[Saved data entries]
───

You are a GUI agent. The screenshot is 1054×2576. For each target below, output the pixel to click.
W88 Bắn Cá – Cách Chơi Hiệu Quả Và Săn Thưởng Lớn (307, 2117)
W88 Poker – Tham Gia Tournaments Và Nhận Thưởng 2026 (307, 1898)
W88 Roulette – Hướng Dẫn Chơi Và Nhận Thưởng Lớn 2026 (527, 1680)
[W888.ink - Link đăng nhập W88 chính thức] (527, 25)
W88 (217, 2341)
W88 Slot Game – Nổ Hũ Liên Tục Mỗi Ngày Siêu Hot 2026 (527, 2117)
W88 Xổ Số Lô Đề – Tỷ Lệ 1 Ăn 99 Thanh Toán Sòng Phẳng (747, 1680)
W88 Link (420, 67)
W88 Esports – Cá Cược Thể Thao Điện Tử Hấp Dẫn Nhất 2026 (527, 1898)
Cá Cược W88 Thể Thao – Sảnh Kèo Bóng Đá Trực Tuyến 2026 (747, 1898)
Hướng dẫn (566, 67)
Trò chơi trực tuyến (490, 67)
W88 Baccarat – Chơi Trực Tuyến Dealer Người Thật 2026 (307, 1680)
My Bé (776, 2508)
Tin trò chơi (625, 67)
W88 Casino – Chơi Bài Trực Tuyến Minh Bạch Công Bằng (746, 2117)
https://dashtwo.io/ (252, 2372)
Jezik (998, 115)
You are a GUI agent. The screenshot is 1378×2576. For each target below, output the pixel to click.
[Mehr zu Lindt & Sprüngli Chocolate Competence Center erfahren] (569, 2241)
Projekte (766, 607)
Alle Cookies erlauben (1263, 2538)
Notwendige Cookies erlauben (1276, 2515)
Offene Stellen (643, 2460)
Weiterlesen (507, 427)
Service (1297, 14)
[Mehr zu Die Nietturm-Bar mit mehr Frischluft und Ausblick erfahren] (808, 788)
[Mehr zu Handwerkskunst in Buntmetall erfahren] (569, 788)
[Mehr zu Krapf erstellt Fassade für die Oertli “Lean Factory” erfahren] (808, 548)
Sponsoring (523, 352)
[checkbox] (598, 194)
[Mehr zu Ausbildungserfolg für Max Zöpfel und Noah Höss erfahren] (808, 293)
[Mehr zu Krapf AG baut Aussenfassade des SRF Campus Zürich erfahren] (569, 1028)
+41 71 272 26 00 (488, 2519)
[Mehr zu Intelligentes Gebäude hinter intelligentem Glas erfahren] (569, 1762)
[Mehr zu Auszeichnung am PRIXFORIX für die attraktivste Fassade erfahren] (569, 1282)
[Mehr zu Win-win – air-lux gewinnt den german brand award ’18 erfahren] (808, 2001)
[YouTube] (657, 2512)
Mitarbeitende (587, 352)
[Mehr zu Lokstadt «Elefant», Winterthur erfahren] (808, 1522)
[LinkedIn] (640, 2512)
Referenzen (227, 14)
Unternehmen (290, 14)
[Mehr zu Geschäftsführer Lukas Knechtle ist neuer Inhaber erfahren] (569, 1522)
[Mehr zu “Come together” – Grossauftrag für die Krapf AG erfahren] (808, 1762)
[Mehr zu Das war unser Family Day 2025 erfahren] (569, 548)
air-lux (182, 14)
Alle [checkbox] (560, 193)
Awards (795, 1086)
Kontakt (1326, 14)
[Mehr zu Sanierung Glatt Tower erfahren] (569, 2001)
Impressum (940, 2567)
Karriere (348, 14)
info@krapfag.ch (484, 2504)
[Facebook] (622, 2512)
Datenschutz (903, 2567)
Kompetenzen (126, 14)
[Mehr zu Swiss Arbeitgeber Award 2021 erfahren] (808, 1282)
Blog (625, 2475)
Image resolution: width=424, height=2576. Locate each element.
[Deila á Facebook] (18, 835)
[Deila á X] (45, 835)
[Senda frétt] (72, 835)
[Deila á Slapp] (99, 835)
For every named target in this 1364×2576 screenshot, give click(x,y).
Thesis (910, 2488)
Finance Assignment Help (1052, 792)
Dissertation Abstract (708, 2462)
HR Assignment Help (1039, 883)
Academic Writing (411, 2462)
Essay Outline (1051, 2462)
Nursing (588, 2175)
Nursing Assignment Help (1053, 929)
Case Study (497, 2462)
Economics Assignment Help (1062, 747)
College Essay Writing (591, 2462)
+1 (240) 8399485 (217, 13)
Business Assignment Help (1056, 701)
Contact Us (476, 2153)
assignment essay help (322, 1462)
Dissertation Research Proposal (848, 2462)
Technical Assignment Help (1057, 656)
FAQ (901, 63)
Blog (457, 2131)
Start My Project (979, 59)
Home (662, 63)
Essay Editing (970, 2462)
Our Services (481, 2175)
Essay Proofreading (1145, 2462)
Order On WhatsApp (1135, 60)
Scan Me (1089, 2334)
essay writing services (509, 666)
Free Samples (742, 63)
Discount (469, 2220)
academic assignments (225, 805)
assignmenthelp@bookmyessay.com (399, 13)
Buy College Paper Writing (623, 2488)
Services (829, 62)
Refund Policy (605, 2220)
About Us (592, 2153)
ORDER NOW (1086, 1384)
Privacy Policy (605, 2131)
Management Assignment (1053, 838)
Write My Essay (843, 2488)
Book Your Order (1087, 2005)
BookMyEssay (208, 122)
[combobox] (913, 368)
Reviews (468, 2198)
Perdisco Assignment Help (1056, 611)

───

* [Work request] Retype the records, line for line.

* [Expected output]
You are a GUI agent. The screenshot is 1054×2576. For each target below, output the pixel to click.
W88 Bắn Cá – Cách Chơi Hiệu Quả Và Săn Thưởng Lớn (307, 2117)
W88 Poker – Tham Gia Tournaments Và Nhận Thưởng 2026 (307, 1898)
W88 Roulette – Hướng Dẫn Chơi Và Nhận Thưởng Lớn 2026 (527, 1680)
[W888.ink - Link đăng nhập W88 chính thức] (527, 25)
W88 (217, 2341)
W88 Slot Game – Nổ Hũ Liên Tục Mỗi Ngày Siêu Hot 2026 (527, 2117)
W88 Xổ Số Lô Đề – Tỷ Lệ 1 Ăn 99 Thanh Toán Sòng Phẳng (747, 1680)
W88 Link (420, 67)
W88 Esports – Cá Cược Thể Thao Điện Tử Hấp Dẫn Nhất 2026 (527, 1898)
Cá Cược W88 Thể Thao – Sảnh Kèo Bóng Đá Trực Tuyến 2026 (747, 1898)
Hướng dẫn (566, 67)
Trò chơi trực tuyến (490, 67)
W88 Baccarat – Chơi Trực Tuyến Dealer Người Thật 2026 (307, 1680)
My Bé (776, 2508)
Tin trò chơi (625, 67)
W88 Casino – Chơi Bài Trực Tuyến Minh Bạch Công Bằng (746, 2117)
https://dashtwo.io/ (252, 2372)
Jezik (998, 115)
You are a GUI agent. The screenshot is 1378×2576. For each target below, output the pixel to click.
[Mehr zu Lindt & Sprüngli Chocolate Competence Center erfahren] (569, 2241)
Projekte (766, 607)
Alle Cookies erlauben (1263, 2538)
Notwendige Cookies erlauben (1276, 2515)
Offene Stellen (643, 2460)
Weiterlesen (507, 427)
Service (1297, 14)
[Mehr zu Die Nietturm-Bar mit mehr Frischluft und Ausblick erfahren] (808, 788)
[Mehr zu Handwerkskunst in Buntmetall erfahren] (569, 788)
[Mehr zu Krapf erstellt Fassade für die Oertli “Lean Factory” erfahren] (808, 548)
Sponsoring (523, 352)
[checkbox] (598, 194)
[Mehr zu Ausbildungserfolg für Max Zöpfel und Noah Höss erfahren] (808, 293)
[Mehr zu Krapf AG baut Aussenfassade des SRF Campus Zürich erfahren] (569, 1028)
+41 71 272 26 00 (488, 2519)
[Mehr zu Intelligentes Gebäude hinter intelligentem Glas erfahren] (569, 1762)
[Mehr zu Auszeichnung am PRIXFORIX für die attraktivste Fassade erfahren] (569, 1282)
[Mehr zu Win-win – air-lux gewinnt den german brand award ’18 erfahren] (808, 2001)
[YouTube] (657, 2512)
Mitarbeitende (587, 352)
[Mehr zu Lokstadt «Elefant», Winterthur erfahren] (808, 1522)
[LinkedIn] (640, 2512)
Referenzen (227, 14)
Unternehmen (290, 14)
[Mehr zu Geschäftsführer Lukas Knechtle ist neuer Inhaber erfahren] (569, 1522)
[Mehr zu “Come together” – Grossauftrag für die Krapf AG erfahren] (808, 1762)
[Mehr zu Das war unser Family Day 2025 erfahren] (569, 548)
air-lux (182, 14)
Alle [checkbox] (560, 193)
Awards (795, 1086)
Kontakt (1326, 14)
[Mehr zu Sanierung Glatt Tower erfahren] (569, 2001)
Impressum (940, 2567)
Karriere (348, 14)
info@krapfag.ch (484, 2504)
[Facebook] (622, 2512)
Datenschutz (903, 2567)
Kompetenzen (126, 14)
[Mehr zu Swiss Arbeitgeber Award 2021 erfahren] (808, 1282)
Blog (625, 2475)
Image resolution: width=424, height=2576. Locate each element.
[Deila á Facebook] (18, 835)
[Deila á X] (45, 835)
[Senda frétt] (72, 835)
[Deila á Slapp] (99, 835)
For every named target in this 1364×2576 screenshot, give click(x,y).
Thesis (910, 2488)
Finance Assignment Help (1052, 792)
Dissertation Abstract (708, 2462)
HR Assignment Help (1039, 883)
Academic Writing (411, 2462)
Essay Outline (1051, 2462)
Nursing (588, 2175)
Nursing Assignment Help (1053, 929)
Case Study (497, 2462)
Economics Assignment Help (1062, 747)
College Essay Writing (591, 2462)
+1 (240) 8399485 (217, 13)
Business Assignment Help (1056, 701)
Contact Us (476, 2153)
assignment essay help (322, 1462)
Dissertation Research Proposal (848, 2462)
Technical Assignment Help (1057, 656)
FAQ (901, 63)
Blog (457, 2131)
Start My Project (979, 59)
Home (662, 63)
Essay Editing (970, 2462)
Our Services (481, 2175)
Essay Proofreading (1145, 2462)
Order On WhatsApp (1135, 60)
Scan Me (1089, 2334)
essay writing services (509, 666)
Free Samples (742, 63)
Discount (469, 2220)
academic assignments (225, 805)
assignmenthelp@bookmyessay.com (399, 13)
Buy College Paper Writing (623, 2488)
Services (829, 62)
Refund Policy (605, 2220)
About Us (592, 2153)
ORDER NOW (1086, 1384)
Privacy Policy (605, 2131)
Management Assignment (1053, 838)
Write My Essay (843, 2488)
Book Your Order (1087, 2005)
BookMyEssay (208, 122)
[combobox] (913, 368)
Reviews (468, 2198)
Perdisco Assignment Help (1056, 611)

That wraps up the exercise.